I am trying to create a server which I expect to have high performance demands. This question deals with the server core. What programming ideas best support fast performance?
- Do you split sockets into different threads and call blocking recv() on each?
- Do you have one thread which sits in a select() loop and then notifies another thread to process the individual ports?
- Do you have one thread which processes the select() and the response?
- Do you do 2 or 3 but with clusters of ports instead of all of them?
- Does using blocking vs nonblocking ports matter if you use select as specified above?
- What setsockopt’s improve performance: TCP_NODELAY, others?
I realize that some of these depend on the use case. For example, 6 with TCP_NODELAY off would have a negative impact if there are a lot of small packets. 3 sounds like it might be faster if the response is trivial. Any other questions that I havent thought of that affect performance would be appreciated as well.

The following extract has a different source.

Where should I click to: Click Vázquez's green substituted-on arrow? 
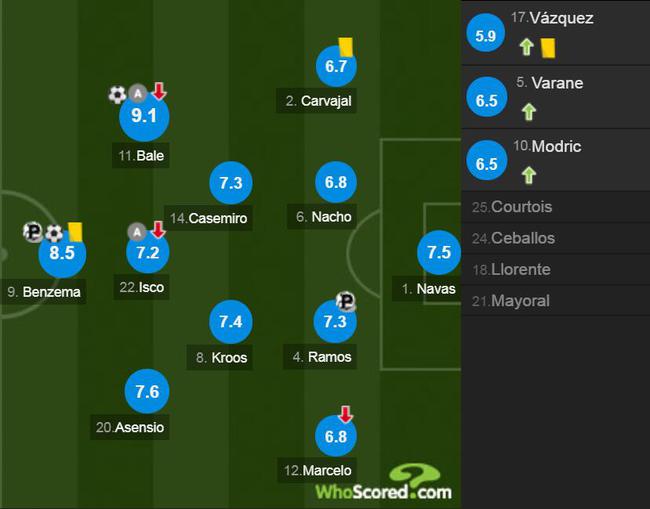(527, 47)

I would start with a single-threaded approach: Use non-blocking I/O, and a fast polling mechanism like edge-triggered epoll on Linux. (Other platforms have similar technologies.) Centering everything around your polling loop simplifies the program design massively, so I would definitely throw signalfds, timerfds and eventfds in there, too. Then everything is handled by one central loop.
If and when you need to go multi-threaded, this may be as simple as running the main loop several times concurrently. If you set events to “one-shot”, they’ll be disabled from the poll until rearmed, and so the thread that processes the event can safely assume to be the only thread doing so (and re-arm the event at the end). You only need to synchronise the communication between different parts of your program, or shared data access, but a lot of synchronisation is already taken care by the poller.